State Sen. Nathan Dahm filed a bill compelling schools to teach at least 45 minutes on “victims of Communism” on or around November 7th.

A bill from Sen. George Burns would ban social studies teachers in courses with graduation requirements from being forced to discuss “currently controversial issues of public policy or social affairs.”

Sen. Rob Standridge has also filed multiple bills in education this session. One of his would block school libraries from having books on sex, sexual preference or gender identity if a parent asks for it to be removed.

It’s just school is not the right place,” said Standridge. “If children and parents want to do those things, they need to do it proactively on their own.”

The Senator, also a sponsor of the bill last year banning Critical Race Theory in the classroom, claims these types of bills are needed, and that political ideologies are being pushed in Oklahoma classrooms.

“School is their own worst enemy because the 5 or 10% of people that are controlling these things are going to ruin public school for everybody if they’re not careful,” said Standridge.

But Scott Farmer, the Superintendent at Fort Gibson Public Schools and the Legislative Chairman for the Oklahoma Association of School Administrators, says things like Critical Race Theory just aren’t an issue in Oklahoma schools.

“In the 20 years I’ve been an educator, 10 as superintendent, not once have we sat down and discussed this idea of critical race theory or CRT when we’ve developed our curriculum,” said Farmer.

Farmer says legislation on what’s happening in the classroom isn’t new, but it is now in-focus nationally. And he says these new bills are having an impact on educators in a state already facing a teacher shortage.

“They also land squarely on the desk of teachers.
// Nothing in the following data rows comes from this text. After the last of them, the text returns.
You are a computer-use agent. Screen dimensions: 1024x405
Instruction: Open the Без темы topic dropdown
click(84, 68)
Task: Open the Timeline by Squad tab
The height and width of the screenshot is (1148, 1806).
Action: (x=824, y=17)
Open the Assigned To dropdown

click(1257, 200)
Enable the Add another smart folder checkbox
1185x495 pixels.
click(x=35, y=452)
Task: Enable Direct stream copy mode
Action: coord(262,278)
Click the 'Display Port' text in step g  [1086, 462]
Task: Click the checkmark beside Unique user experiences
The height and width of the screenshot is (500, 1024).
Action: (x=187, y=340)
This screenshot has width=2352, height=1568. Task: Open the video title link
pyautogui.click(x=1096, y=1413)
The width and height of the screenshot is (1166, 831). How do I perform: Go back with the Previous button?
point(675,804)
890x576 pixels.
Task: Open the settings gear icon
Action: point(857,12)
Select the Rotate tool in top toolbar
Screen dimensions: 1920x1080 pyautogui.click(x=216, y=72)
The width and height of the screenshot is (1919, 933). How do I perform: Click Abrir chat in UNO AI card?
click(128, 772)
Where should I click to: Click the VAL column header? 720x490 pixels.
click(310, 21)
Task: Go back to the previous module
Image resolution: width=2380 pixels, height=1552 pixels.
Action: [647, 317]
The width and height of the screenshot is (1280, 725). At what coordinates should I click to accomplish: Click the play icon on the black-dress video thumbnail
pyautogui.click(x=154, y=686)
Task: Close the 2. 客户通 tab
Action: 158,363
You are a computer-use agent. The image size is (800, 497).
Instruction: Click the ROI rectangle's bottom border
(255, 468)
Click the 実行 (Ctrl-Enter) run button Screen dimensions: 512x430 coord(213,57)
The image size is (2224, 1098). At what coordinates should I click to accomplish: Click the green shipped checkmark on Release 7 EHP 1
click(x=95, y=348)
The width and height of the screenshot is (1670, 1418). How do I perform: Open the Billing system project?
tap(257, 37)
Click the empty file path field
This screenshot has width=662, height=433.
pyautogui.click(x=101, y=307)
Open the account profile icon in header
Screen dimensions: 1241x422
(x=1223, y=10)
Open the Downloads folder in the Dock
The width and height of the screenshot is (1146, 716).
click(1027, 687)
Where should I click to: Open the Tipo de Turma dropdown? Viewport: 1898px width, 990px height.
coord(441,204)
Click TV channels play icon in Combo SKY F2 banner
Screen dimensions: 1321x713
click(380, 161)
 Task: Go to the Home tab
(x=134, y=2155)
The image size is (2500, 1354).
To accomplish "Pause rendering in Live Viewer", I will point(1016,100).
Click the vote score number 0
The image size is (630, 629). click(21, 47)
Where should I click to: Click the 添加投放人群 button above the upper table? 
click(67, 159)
And our teaching staff has been through a lot lately and I just think it can be counterintuitive and counterproductive to moving the needle in Oklahoma,” said Farmer.

When asked if these types of bills have made teachers look at leaving the profession, Farmer responded, “Yea, I think it has.”

And new data seems to show parents share educators’ concerns. A December survey from the non-profit Learning Heroes shows 68% of parents are worried about politicians who are not lawmakers making decisions about what students learn in the classroom.

But Sen. Standridge says these bills are in response to what he’s hearing from parents.

“The ultimate arbiter of the child’s upbringing is the parent. And if parents are telling us that schools aren’t doing it the way they want it done, then it’s our job to fix that. Period,” says Standridge.

So where is the line? How do we know when to let teachers teach and where lawmakers need to step in?

It’s an area educators and lawmakers remain divided.

“I’d say you draw it at reading, writing, arithmetic,” said Standridge. “The job of teachers is to teach education, not morality, not things that they know is a parents’ responsibility.”

“Let’s trust our electorate to elect school boards to help manage that and keep our decisions local. But let’s go as a legislature at 23rd and Lincoln and let’s invest in a robust way in public education as we’ve never seen before in Oklahoma,” said Farmer.

The legislative session begins on February 7th.